Our research interests span developmental and molecular neuroscience, as well as reproductive biology. We aim to understand early life determinants of cognition and neuropsychiatric disease.

How do adverse exposures during pregnancy and in early life remodel brain development? Specifically, we seek to understand how inflammation, nutrition, and stress alter the molecular underpinnings of neurodevelopment, using both mouse models and human brain tissue.

The maternal brain undergoes extraordinary plasticity during and after pregnancy. What are the determinants of this physiologic transformation? How does stress perturb maternal plasticity and predispose women to post-partum neuropsychiatric disorders?

The placenta mediates maternal-fetal cross-talk and immunoregulation in fetal development. We are interested in mechanisms by which the placenta regulates fetal brain development, including hormonal and immune mechanisms.

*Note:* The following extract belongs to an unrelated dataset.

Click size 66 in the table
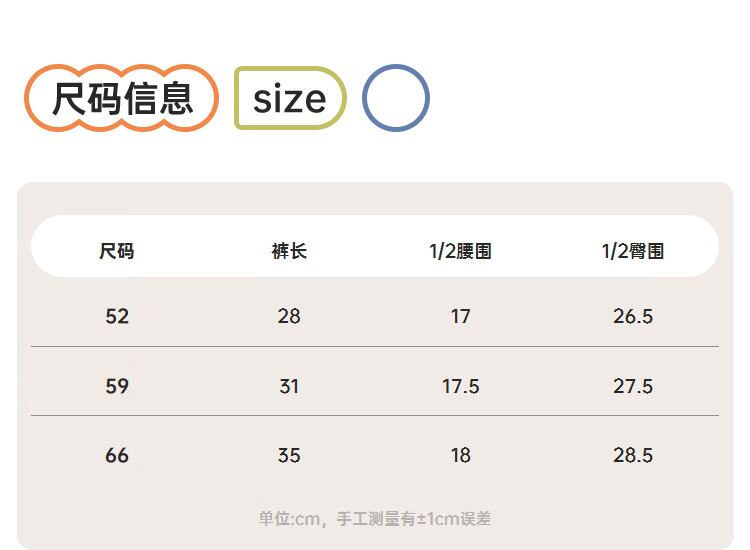This screenshot has width=750, height=550. (x=117, y=455)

The control of protein production, trafficking, and destruction are fundamental to cell health. Disruption in protein homeostasis is a hallmark of neurodevelopmental and neurodegenerative diseases. Therefore, we seek to understand molecular mechanisms underlying mRNA translation in the brain under normal and disease states.

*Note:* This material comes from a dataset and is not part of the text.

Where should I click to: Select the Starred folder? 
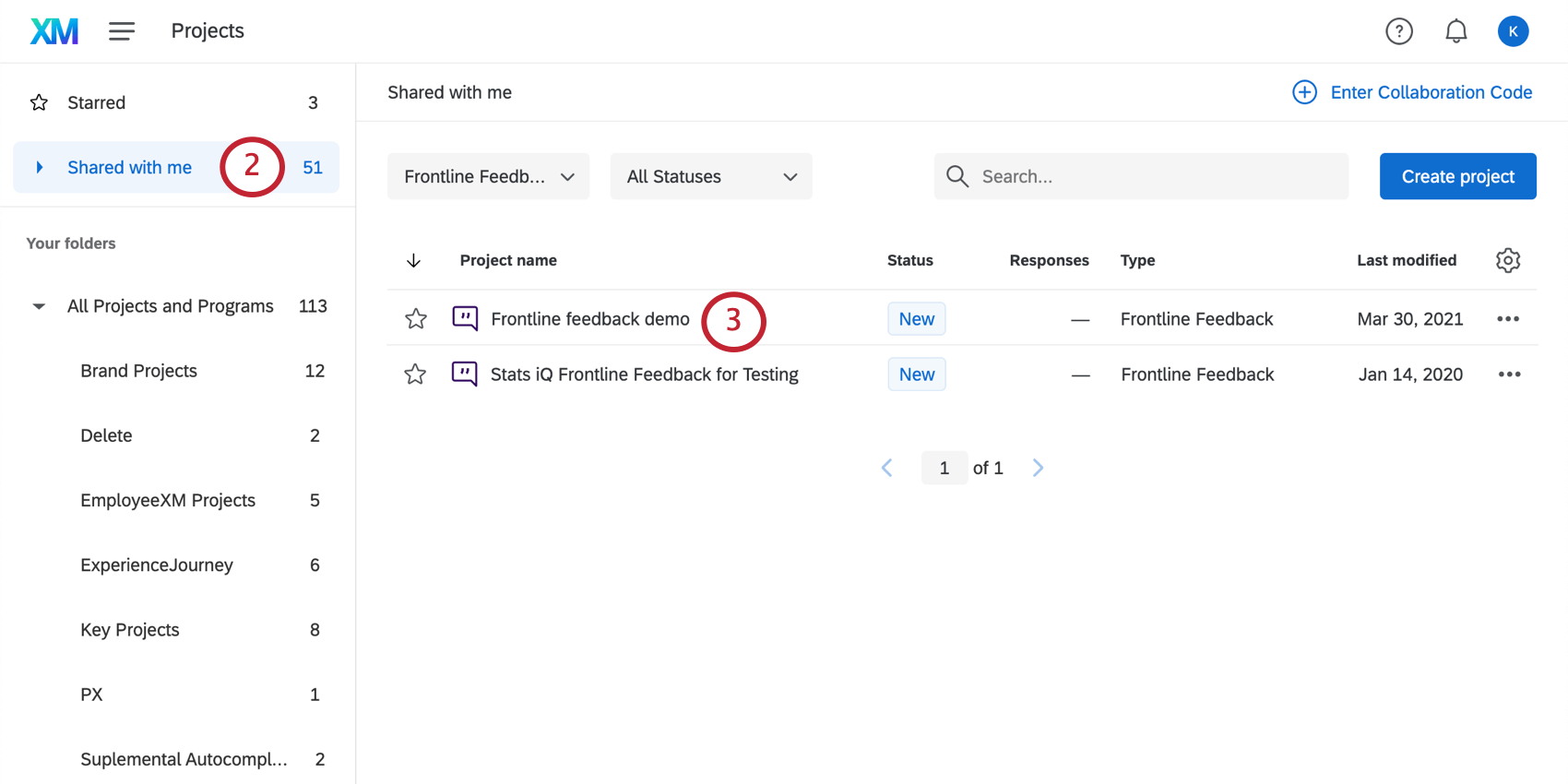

The immune system closely regulates normal and abnormal neurodevelopment. We are interested in understanding neuro-immune interactions in the context of preterm and term brain injury.

Despite progress in improving the survival of premature and critically ill newborns, there is great need to develop interventions to protect the newborn brain and improve neurodevelopmental outcomes. We are leading early stage clinical trials to test novel therapies for neuroprotection. This includes a Phase I trials of remote ischemic conditioning (RIC) and metformin for hypoxic-ischemic encephalopathy (HIE).